漆器職人である京都在住の「らいらいけん氏」は、夜久野の漆を使っている。
漆は漆の木から採取した樹液だが、ほとんどは中国から輸入されたものが使われているようだ。わずかな日本産でも大半は東北あたりのものになっている。ということは夜久野産はとても希少価値があるということになる。品質のことはよくわからないが、「らいらいけん氏」のこと、おそらくその品質を求めてたどりついたのであろうことは察しがつく。 人間国宝のうわさが流れる氏の作品をわずかひとつだけ所有している。おわんである。一応、知人ということで破格の値で購入した。しかしその後10倍に跳ね上がってしまった。

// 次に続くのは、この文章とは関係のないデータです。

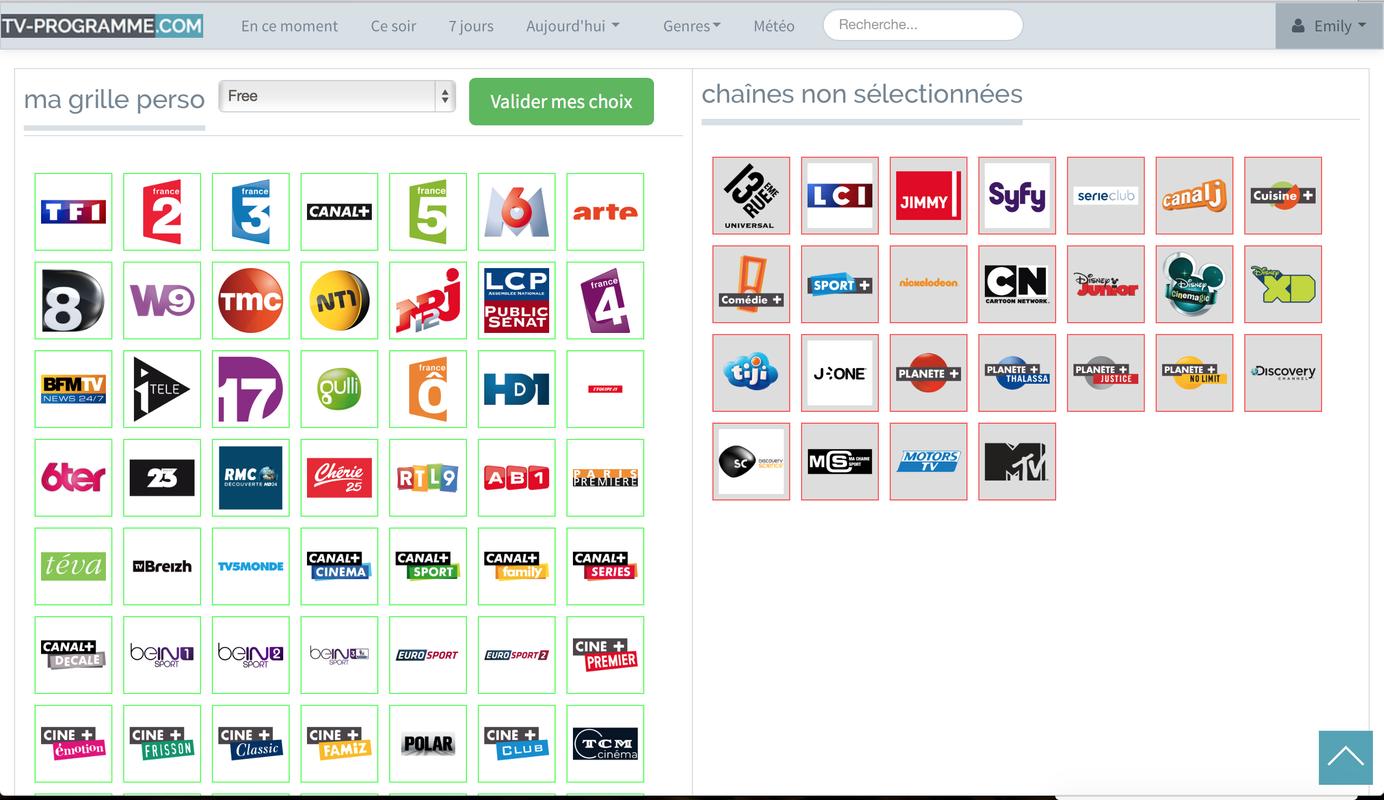Open the Météo menu item
Viewport: 1384px width, 800px height.
[774, 26]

あー、まとめ買いをしておけばと悔やまれる。
この漆器、思っていたものとずいぶん違っていた。漆のおわんというと、あの黒いぴかぴか光っているものを思い浮かべる。しかし、「らいらいけん氏」の作品は、木目を生かした素朴な味わいがあるものに仕上がっているのだ。それでも何回も塗りを重ねているようだ。

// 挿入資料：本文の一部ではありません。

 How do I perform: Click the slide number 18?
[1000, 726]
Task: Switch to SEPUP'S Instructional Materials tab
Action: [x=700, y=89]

この漆だが、固まるのは単なる乾燥だけではないようだ。「らいらいけん氏」の取り扱い説明書によると、完全に漆が固まるには半年くらいかかるので、大事に扱うよう指示があった。普通の塗料と違って、溶剤が蒸発して乾燥するのではなく、科学的な反応で硬化が進むようである。だから一度固まると、もう溶けたりはしない。
ヴァイオリン、ギターなどの弦楽器ではセラック・ニスという塗料が使われている。まあ、高級品に限られるだろうが。 このセラック・ニスは、ラックカイガラ虫という昆虫の分泌物だ。この虫は体長0.5ミリほどの小さなものだが、木に寄生して樹脂状の分泌物を作る。これは日本ではなく、タイ、インド等の亜熱帯地方が産地になる。漆と同じように木から採取することになる。

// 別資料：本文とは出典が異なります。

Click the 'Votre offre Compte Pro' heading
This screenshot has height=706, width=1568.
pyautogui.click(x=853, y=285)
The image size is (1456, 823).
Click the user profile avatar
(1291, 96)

このセラック・ニスはアルコールで溶かしている。だからアルコールで拭くと溶け出してしまうのだ。ということは、セラック・ニスかどうかを調べるにはアルコールで拭いてみることだ。 まあ、普通のギターはラッカー塗装がほとんどだろうが、あのヴァイオリンのとろけるような音色を出すには、このニスの品質が大きくかかわっているようだ。
いくら合成塗料が発達しても、所詮、天然物にはかなわないということだろう。